_Task set_
a. In the text on the OCC's crypto custody guidance, which interpretive letter allows national banks to buy and sell crypto assets held in custody on a customer's orders?
b. Continue the text on the OCC's crypto custody guidance from its last sentence.

_Extract_
The Office of the Comptroller of the Currency has made it clear that national banks are allowed to participate in crypto-asset transactions at the direction of their customers and outsource those services to third parties under suitable risk management controls.

OCC Clarifies Banks’ Permitted Cryptocurrency Custodial Activities

In Interpretive Letter 1184, the OCC clarified that national banks and federal savings associations may engage in the purchase and sale of crypto assets that are held in custody, as long as they do so on a customer’s orders and pursuant to legal agreements. Permissible crypto functions—such as custody and execution—may also be outsourced by these banks to third parties.

This regulation is a followup to earlier OCC letters, namely 1170 and 1183. Interpretive Letter 1170 had earlier laid out the banks’ authority to provide crypto custody, both fiduciary and non-fiduciary, and had classified crypto custody as a new form of equivalent traditional bank custody services that have long been established under banking law.

The OCC made clear that sub-custodian duties could be applied to third parties, as long as third parties adopt stringent internal controls and risk management guidelines.

Crypto-asset custody services

Large financial institutions have a clear road map under federal bank regulation for crypto-asset custody services that could encompass record-keeping, asset pricing, tax reporting, and settlement of transactions. Fiat and exchange transactions involving crypto exchange and trade execution on behalf of customers may also be facilitated by banks.

Sub-custodians could be hired to provide the services as long as banks guarantee that they work within safe and sound levels, the OCC states. Any third-party arrangement should comprise proper control testing, oversight, and verification of compliance.

_Recorded information_
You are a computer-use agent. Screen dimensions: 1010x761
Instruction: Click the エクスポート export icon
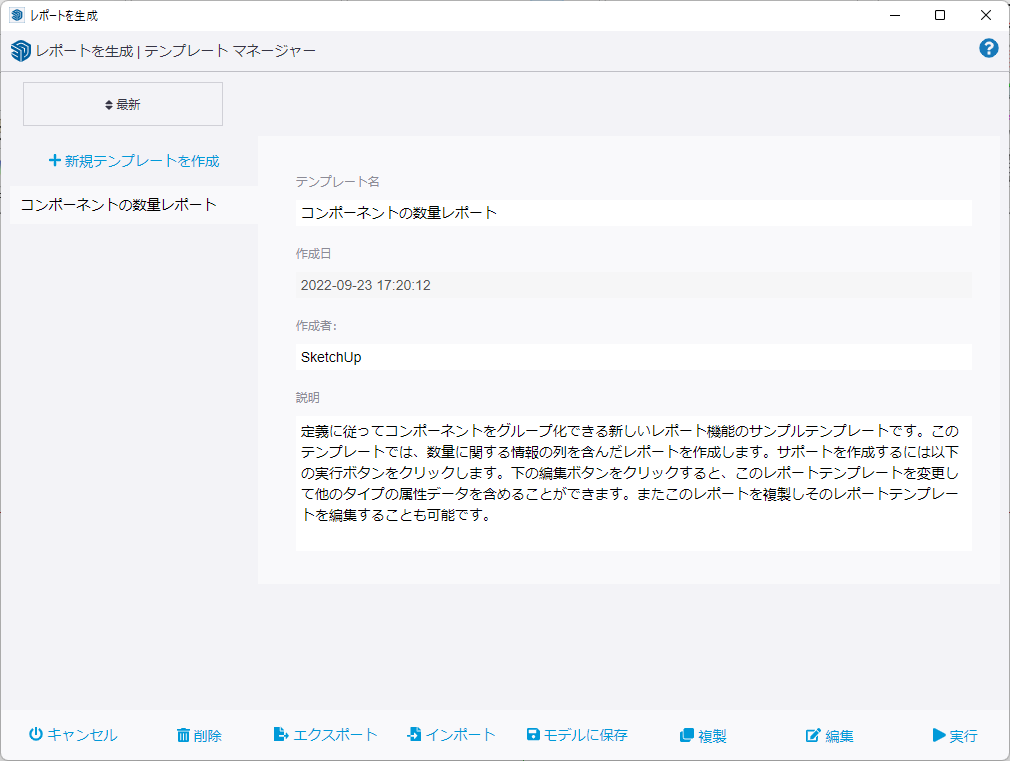pyautogui.click(x=280, y=734)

_Responses in order_
a. Interpretive Letter 1184.

b.
This framework allows banks to broaden their services without waiving their regulatory obligations. Banks are still responsible for upholding security and legal standards throughout the asset management cycle, even while using third parties.

Risk Management and Regulatory Compliance Requirements

While outsourcing is permitted, the OCC emphasized the necessity of stringent third-party risk management. Due diligence, evaluation of operating reliability, and regular monitoring of crypto-related activity service providers are required by banks.

When banks serve in a fiduciary capacity when dealing with crypto assets, they are required to comply with specific federal regulations under 12 C.F.R. part 9 or 150. These regulations cover fiduciary activity, standards of investments, and the compliance guidelines for federally regulated institutions.

All crypto-asset custody operations, the OCC restated, are to be carried out with a view to being compatible with national laws and regulations governing banks. This encompasses ensuring adherence to customer agreements and that the overall strategy is safe and legal at each step of the way.